Data from the Department of Energy shows that the network upgrade costs in some parts of the United States are rising sharply. Yet clean energy advocates say that the commission’s proposed rule would not meaningfully address that problem.

“Network upgrades are costing, in some cases, an order of magnitude more than they should,” said Devin Hartman, director of energy and environmental policy at the R Street Institute, a pro-free-markets think tank. “A lot of folks in the know are so concerned that FERC is going to come out with a rule, pat themselves on the back, and not much is going to get better because the most important reforms are not in the [proposed rule].”

FERC’s final rule could ultimately be significantly different than the proposal issued last June. Celeste Miller, a spokesperson for the commission, said in a statement last week that the commission was “thoroughly reviewing all comments” on its proposed rule and that Phillips was committed to addressing grid connection challenges.
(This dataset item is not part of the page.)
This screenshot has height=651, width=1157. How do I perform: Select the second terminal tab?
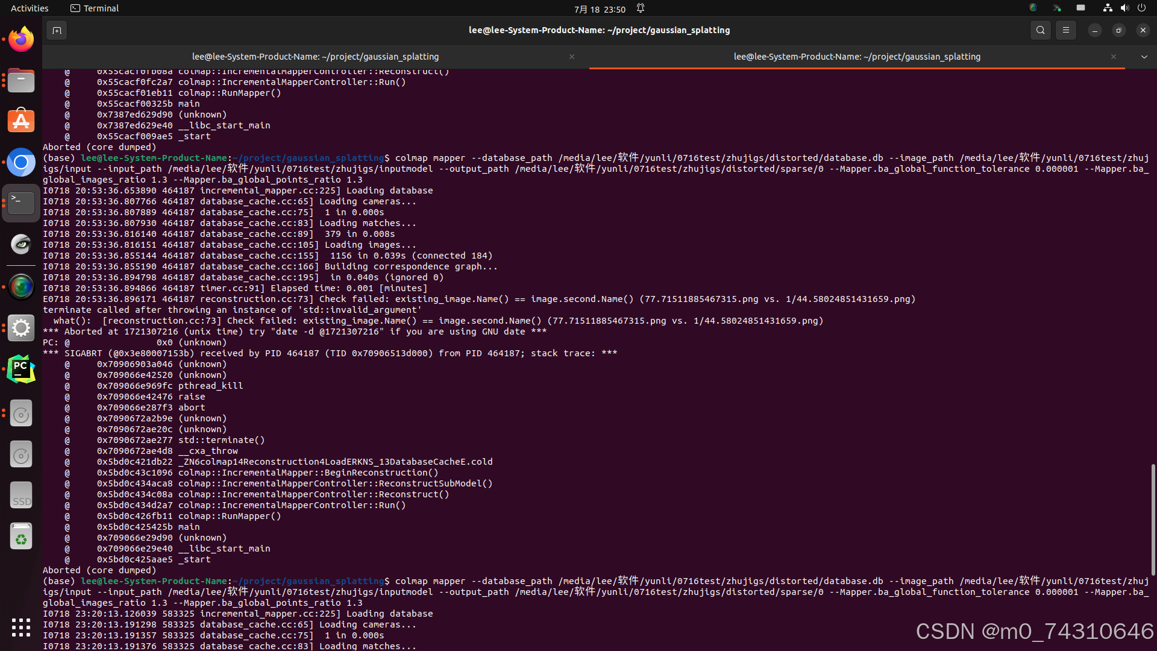point(856,57)
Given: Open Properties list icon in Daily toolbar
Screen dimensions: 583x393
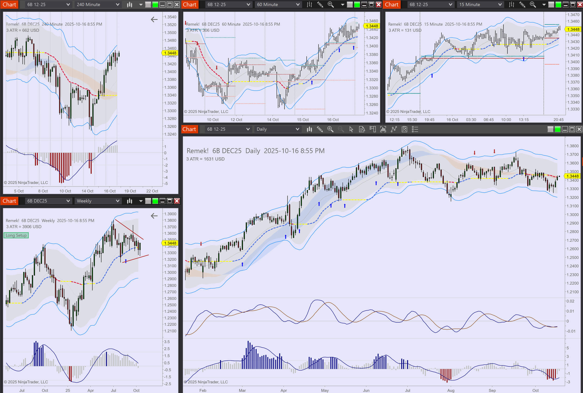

“My highest priority in the near term is to finalize a proposed rule that will greatly improve our processes for interconnecting new electric generating resources, reducing the time it takes to bring those resources online,” Phillips said during a hearing before the Senate Energy and Natural Resources Committee in May.

In the meantime, Hartman said a coalition of consumer groups, clean energy developers and others are lobbying FERC to change several elements of its proposed rule. The group is planning to send a letter to the commission next week.

“The main theme of it is that the [proposal] FERC put out there is underwhelming,” said Hartman, who previously worked at the agency.